【破船】は難破船から物資を強奪する物語だったが、今回はいわば逆で、江戸時代の商船が嵐によって航行能力を失い、無人島に漂着する物語。
「もう帰れないんじゃないか?、一生このまま孤島で死んでいくのか?」という部分は、以前観た「OPEN WATER」という映画で感じた恐怖を連想させた。
震災による津波の映像とかも見たばかりだし、海って本当に怖いなぁとしみじみ思うのです。
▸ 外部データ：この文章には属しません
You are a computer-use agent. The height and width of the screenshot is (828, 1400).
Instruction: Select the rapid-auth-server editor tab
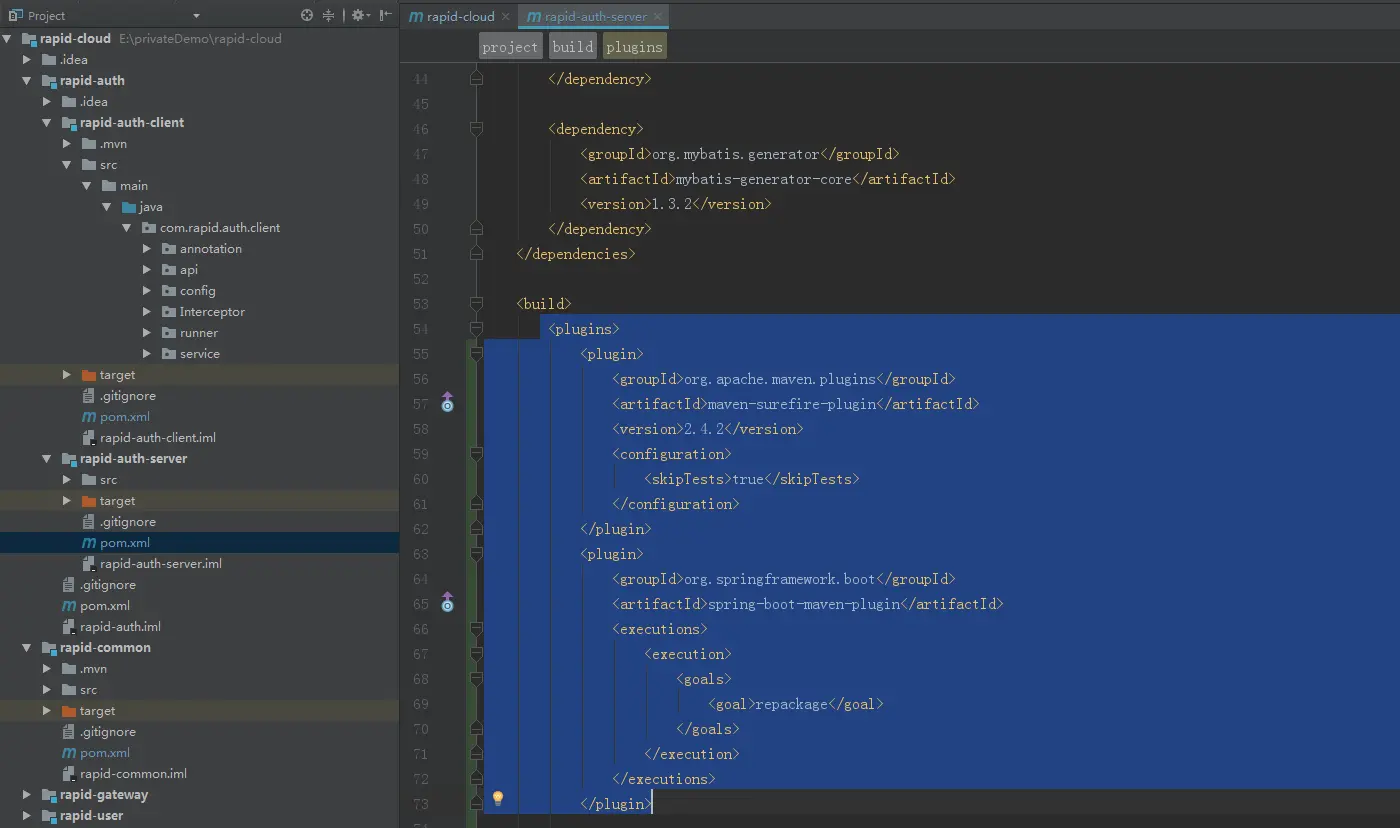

当然、私が同じ状況に置かれたら、あっという間に死んでしまうと思われる。
それは孤独によってか、飢餓によってかは分からないが。
仲間の遺体とかちゃんと葬ってやれるだろうか?
何万羽といる鳥の群れに入っていって、撲殺し、その肉を生で食うとかできるだろうか?
何年間も一人きりで孤独と死の恐怖に怯えながらまともな精神状態を保っていられるだろうか?
食料が豊富にある状況でも栄養失調で死んでいくという場面は、これが現実にあった事件だというのをまざまざと感じさせた。
物語は船を作り出す部分から熱くなってくる。
救助され、取り調べをうけ、やっと国に帰っても仲間の死を告げると遺族からは憎まれるとか。
また、嫁に欲しいと思っていた女性は既に結婚して子供が6人いたとか。
最後はさらっと書かれて終わるが、余生についても知りたいと思ってしまった。